(Input material begins)

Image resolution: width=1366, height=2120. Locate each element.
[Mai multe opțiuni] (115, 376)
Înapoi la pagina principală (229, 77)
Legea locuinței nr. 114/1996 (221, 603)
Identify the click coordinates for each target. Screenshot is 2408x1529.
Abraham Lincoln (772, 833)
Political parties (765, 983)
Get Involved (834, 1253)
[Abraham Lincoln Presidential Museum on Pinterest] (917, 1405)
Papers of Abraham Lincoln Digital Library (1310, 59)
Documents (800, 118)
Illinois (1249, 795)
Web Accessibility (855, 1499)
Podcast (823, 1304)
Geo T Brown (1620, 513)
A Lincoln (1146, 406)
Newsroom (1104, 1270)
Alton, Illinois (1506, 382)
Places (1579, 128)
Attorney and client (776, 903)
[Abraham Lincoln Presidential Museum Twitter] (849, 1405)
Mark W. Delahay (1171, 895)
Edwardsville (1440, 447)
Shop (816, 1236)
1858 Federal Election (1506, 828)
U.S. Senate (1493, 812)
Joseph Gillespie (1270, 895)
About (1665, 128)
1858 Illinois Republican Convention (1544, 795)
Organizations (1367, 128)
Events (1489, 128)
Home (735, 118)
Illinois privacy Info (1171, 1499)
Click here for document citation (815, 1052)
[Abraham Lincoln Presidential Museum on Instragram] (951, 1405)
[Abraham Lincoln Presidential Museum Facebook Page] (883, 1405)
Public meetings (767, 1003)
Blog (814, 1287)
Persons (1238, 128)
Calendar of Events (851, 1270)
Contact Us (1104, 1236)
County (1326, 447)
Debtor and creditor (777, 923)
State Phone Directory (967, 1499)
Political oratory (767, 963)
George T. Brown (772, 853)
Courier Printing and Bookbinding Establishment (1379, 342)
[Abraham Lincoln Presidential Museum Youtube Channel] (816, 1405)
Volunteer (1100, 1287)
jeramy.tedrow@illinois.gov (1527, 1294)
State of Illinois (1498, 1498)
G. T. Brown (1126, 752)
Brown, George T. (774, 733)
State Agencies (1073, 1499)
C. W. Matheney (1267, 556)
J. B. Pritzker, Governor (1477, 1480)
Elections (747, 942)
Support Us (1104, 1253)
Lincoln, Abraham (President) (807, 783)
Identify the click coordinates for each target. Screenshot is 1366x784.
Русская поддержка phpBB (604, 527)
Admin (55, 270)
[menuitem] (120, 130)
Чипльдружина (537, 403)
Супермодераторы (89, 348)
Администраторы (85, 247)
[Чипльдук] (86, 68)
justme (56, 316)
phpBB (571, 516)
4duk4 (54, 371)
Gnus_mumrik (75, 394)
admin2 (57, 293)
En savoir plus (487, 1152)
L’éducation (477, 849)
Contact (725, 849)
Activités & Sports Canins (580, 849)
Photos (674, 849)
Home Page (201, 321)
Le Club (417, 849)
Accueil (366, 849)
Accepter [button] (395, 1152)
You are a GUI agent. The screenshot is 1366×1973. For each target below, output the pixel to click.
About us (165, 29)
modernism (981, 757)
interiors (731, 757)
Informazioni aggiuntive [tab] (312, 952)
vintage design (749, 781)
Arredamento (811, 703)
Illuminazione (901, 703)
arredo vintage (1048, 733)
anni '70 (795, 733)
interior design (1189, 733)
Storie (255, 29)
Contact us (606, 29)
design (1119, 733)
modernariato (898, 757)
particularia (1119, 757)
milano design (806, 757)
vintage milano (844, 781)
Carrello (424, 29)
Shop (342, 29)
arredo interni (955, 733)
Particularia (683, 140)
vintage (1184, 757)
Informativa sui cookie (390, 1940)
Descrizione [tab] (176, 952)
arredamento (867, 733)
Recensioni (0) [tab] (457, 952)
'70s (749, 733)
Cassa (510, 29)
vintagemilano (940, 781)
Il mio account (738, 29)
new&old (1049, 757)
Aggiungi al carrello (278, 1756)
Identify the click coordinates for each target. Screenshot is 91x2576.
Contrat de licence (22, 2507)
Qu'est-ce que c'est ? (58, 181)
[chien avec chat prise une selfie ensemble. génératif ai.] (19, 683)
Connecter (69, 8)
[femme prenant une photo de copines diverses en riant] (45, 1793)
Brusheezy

(Input material ends)

- [What to work on] One inclusive range is required: first line of the data through the line containing "Attorney and client (776, 903)". Set it down exactly and output nothing else.

- [Task answer]
Image resolution: width=1366, height=2120. Locate each element.
[Mai multe opțiuni] (115, 376)
Înapoi la pagina principală (229, 77)
Legea locuinței nr. 114/1996 (221, 603)
Identify the click coordinates for each target. Screenshot is 2408x1529.
Abraham Lincoln (772, 833)
Political parties (765, 983)
Get Involved (834, 1253)
[Abraham Lincoln Presidential Museum on Pinterest] (917, 1405)
Papers of Abraham Lincoln Digital Library (1310, 59)
Documents (800, 118)
Illinois (1249, 795)
Web Accessibility (855, 1499)
Podcast (823, 1304)
Geo T Brown (1620, 513)
A Lincoln (1146, 406)
Newsroom (1104, 1270)
Alton, Illinois (1506, 382)
Places (1579, 128)
Attorney and client (776, 903)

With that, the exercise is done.